Two Dutch teenagers arrested for attempting to spy on Europol for Russia

Teens found using WiFi sniffer device near Europol and Eurojust HQ

Two 17-year-old Dutch boys have been arrested for allegedly attempting to spy on Europol on behalf of Russian interests.

The teenagers, who were reportedly recruited via the encrypted messaging platform Telegram, were apprehended by Dutch authorities on 21 September, following a tip-off from the General Intelligence and Security Service (AIVD), the Netherlands’ primary intelligence agency.

According to a report by De Telegraaf, the teens were found using a WiFi sniffer device in areas near the Europol and Eurojust headquarters, as well as the Canadian embassy in The Hague.

WiFi sniffer devices can detect and intercept wireless network traffic and are a common tool used in the early stages of cyberattacks.

One of the boys was arrested at his family home while finishing his homework, according to sources cited by De Telegraaf. His parents were reportedly unaware of their son’s involvement in any illegal activity.

“We raise our children to prepare them for dangers in life: smoking, vaping, alcohol, and drugs. But not for something like this. Who would ever consider this a risk?” said the boy’s father.

The boys appeared before a judge on Thursday. One was remanded in custody, while the other was released under strict home supervision until a further court hearing scheduled within the next two weeks.

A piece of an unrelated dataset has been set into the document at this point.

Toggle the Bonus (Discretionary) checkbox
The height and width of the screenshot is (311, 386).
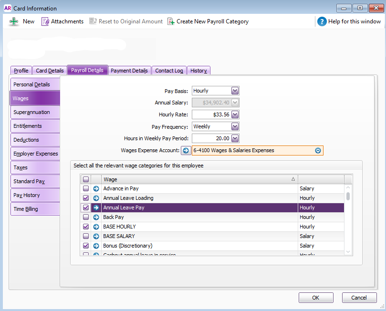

A Europol spokesperson said there is no evidence to suggest the agency’s systems were compromised.

“We are in close contact with the Dutch authorities regarding this case. Europol has a robust security infrastructure in place, and there is no indication that our systems have been compromised,” the spokesperson said.

The teens’ method of operation mirrors tactics used in previous Russian-backed cyber campaigns.

A 2024 report from US cybersecurity firm Volexity detailed how Russian state-sponsored hackers, known as APT28, used nearby WiFi networks to infiltrate the systems of a US enterprise in a technique called the “nearest neighbor attack.”

The case highlights a worrying trend of younger individuals being recruited for espionage and cyber operations in Europe.

While past incidents in Germany involved young people paid to carry out acts of sabotage and vandalism on critical infrastructure, this marks a significant escalation into digital surveillance against major international institutions.

The teenagers involved in this case were described as computer-savvy and fascinated by hacking, with one holding a part-time job at a supermarket.

The arrests come just months after Europol led a multinational crackdown on the pro-Russian cyber gang NoName057(16) in July. The operation, dubbed Operation Eastwood, resulted in the arrest of two suspects, the issuing of seven arrest warrants, and the seizure of 100 servers linked to widespread DDoS attacks across Europe.

More than 1,000 individuals connected to the group’s activity were formally notified of their legal liability.

Europol estimates that more than 4,000 individuals were actively engaged in NoName057(16)’s campaigns, making it one of the largest ideologically motivated cybercrime collectives in Europe.

The Europol case is not an isolated event. In 2024, authorities in the US and Germany collaborated to take down Hydra, a massive darknet marketplace with Russian ties.

Dutch authorities have not yet released the identities of the arrested teens due to their age, and both are expected to face serious charges under national security and espionage laws.